There exists an LNG control edge  $(u, v) \in E_{LNG_{LCE}}$  iff

- a)  $u \in V_{LNG_{Loop}}$  and  $v \in \bigcup \{V_{LNG_{Loop}}, V_{LNG_{Inst}}\}$  and
- b) u is the *immediate dominator* of v.
- LNG Affine Memory Dependence Edge:  $(E_{LNG_{AMDE}})$  Each loop-carried memory dependence between two affine memory access instructions is represented in the LNG with an LNG affine memory dependence edge. These edges are further annotated with **distance vectors**. Non-affine loop-carried dependencies are not included in this set. In the example 3.1(d),  $(S_7, S_5)$  is an LNG affine loop memory edge. The edge is annotated with the distance vector (1,0) associated with the memory accesses.

In addition to the above two edge types, the LNG maintains three special edges associated with every structured for loop, which we together refer to as the LNG Loop Structure Edges ( $E_{LNG_{LSE}}$ ). We follow the usual definition of for loops: a for loop is a loop whose exit condition is a relational operator comparing an induction variable with a loop-invariant quantity. The three defining characteristics of a for loop are the incoming definition, update, and exit condition of the loop's induction variable (IV). These are represented in the LNG by the following three types of

edges:

- LNG Loop IV Definition Edge:  $(E_{LNG_{IV-Def}})$  A special kind of LNG loop structure edge from a **for** loop to its induction variable definition before the loop. The set of such induction variable definitions is called  $V_{LNG_{IV-Def}}$ . In the example 3.1(d),  $E_{LNT_{IV-Def}} = \{(L_2, S_2), (L_1, S_0)\}$  and  $V_{LNT_{IV-Def}} = \{S_0, S_2\}$ .
- LNG Loop IV Update Edge:  $(E_{LNG_{IV-U_p}})$  A special kind of LNG loop structure edge from a **for** loop to the instruction in that loop that updates its induction variable. By the definition of induction variable, this updating instruction is unique. The set of such induction variable updates is called  $V_{LNG_{IV-U_p}}$ . In the example 3.1(d),  $E_{LNT_{IV-U_p}} = \{(L_2, S_8), (L_1, S_9)\}$  and  $V_{LNT_{IV-U_p}} = \{S_8, S_9\}$ .
- LNG Loop IV Exit Condition Edge:  $(E_{LNG_{IV-ECE}})$  A special kind of LNG loop structure edge from a for loop to the instruction in the loop that calculates its exit condition. The set of such induction variable exit condition instructions is called  $V_{LNG_{IV-ECE}}$ . In the example 3.1(d),  $E_{LNT_{IV-ECE}} = \{(L_2, S_3), (L_1, S_1)\}$  and  $V_{LNT_{IV-ECE}} = \{S_1, S_3\}$ .

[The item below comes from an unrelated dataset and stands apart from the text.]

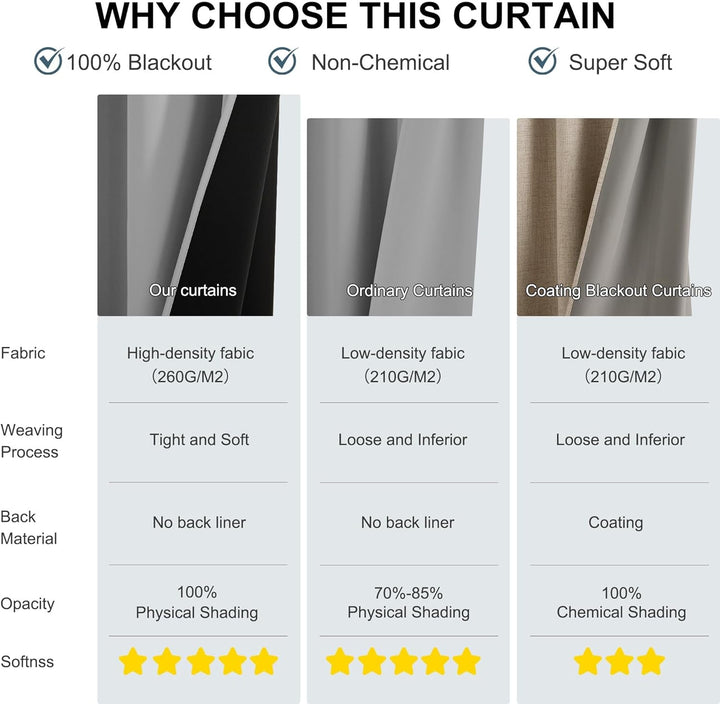Click the 100% Blackout label
This screenshot has height=704, width=720.
pyautogui.click(x=139, y=62)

For convenience sake, we define

$$V_{LNT_{LSE}} = V_{LNT_{IV-Def}} \cup V_{LNT_{IV-Up}} \cup V_{LNT_{IV-ECE}}$$
 and

$$E_{LNT_{LSE}} = E_{LNT_{IV-Def}} \cup E_{LNT_{IV-Up}} \cup E_{LNT_{IV-ECE}}.$$

#### Chapter 4

#### Representation of Transformations

To illustrate how the LNG and the PDG are updated for transformations, we consider four transformations as examples below.

### 4.1 Loop Interchange

Loop interchange is an important affine-based loop transformation. Loop interchange is desirable for a number of reasons such as improving cache performance or increasing granularity of parallelism. Loop interchange can also act as an enabler transform – enabling other transforms such as fusion to become applicable. Traditional analysis for the legality of loop interchange relies on analyzing distance vectors of the loop-nest.

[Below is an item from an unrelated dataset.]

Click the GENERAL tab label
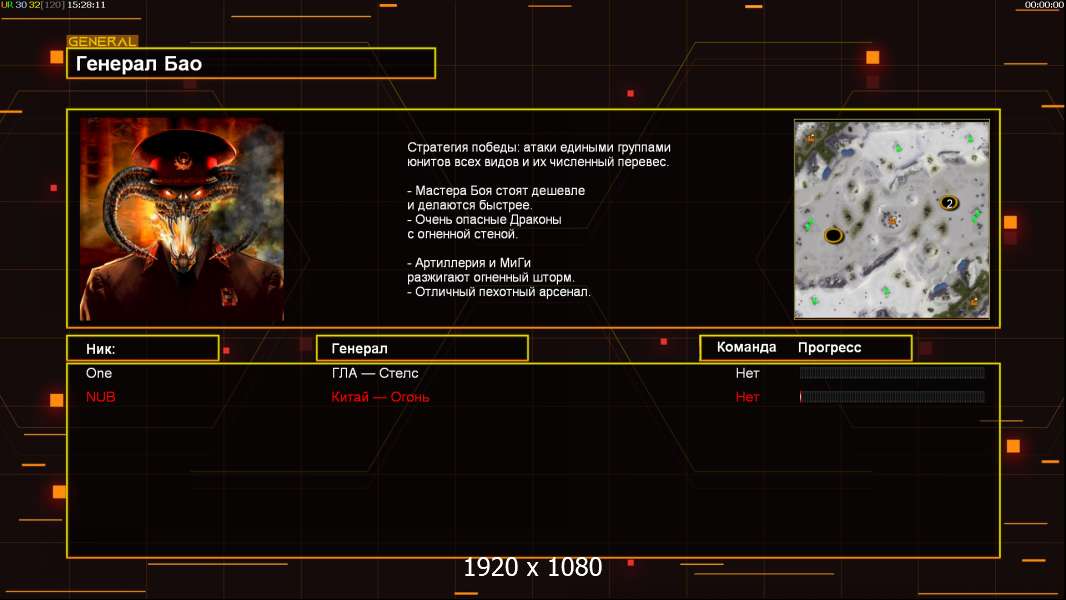The image size is (1066, 600). (103, 41)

The effects of loop interchange are captured in the two representations in the following manner:

• Loop interchange is a reordering transformation. It only affects the order in which the loop is executed, without changing the code inside the loop. As a result, the most important effect of interchange is on the induction variable behavior of the two loops. This is reflected in the LNG by interchanging the two loop nodes and the associated LNG loop structure edges.

For a given LNG  $G_{LNG}$ , a new  $G'_{LNG}$  is derived for loop interchange of Loop1 and

Loop2 by interchanging the position of  $V_{LNG_{Loop1}}$  with  $V_{LNG_{Loop2}}$  along with their associated loop structure edges in the LNG.

In the example, this would involve interchanging L1 with L2, along with their associated loop structure edges.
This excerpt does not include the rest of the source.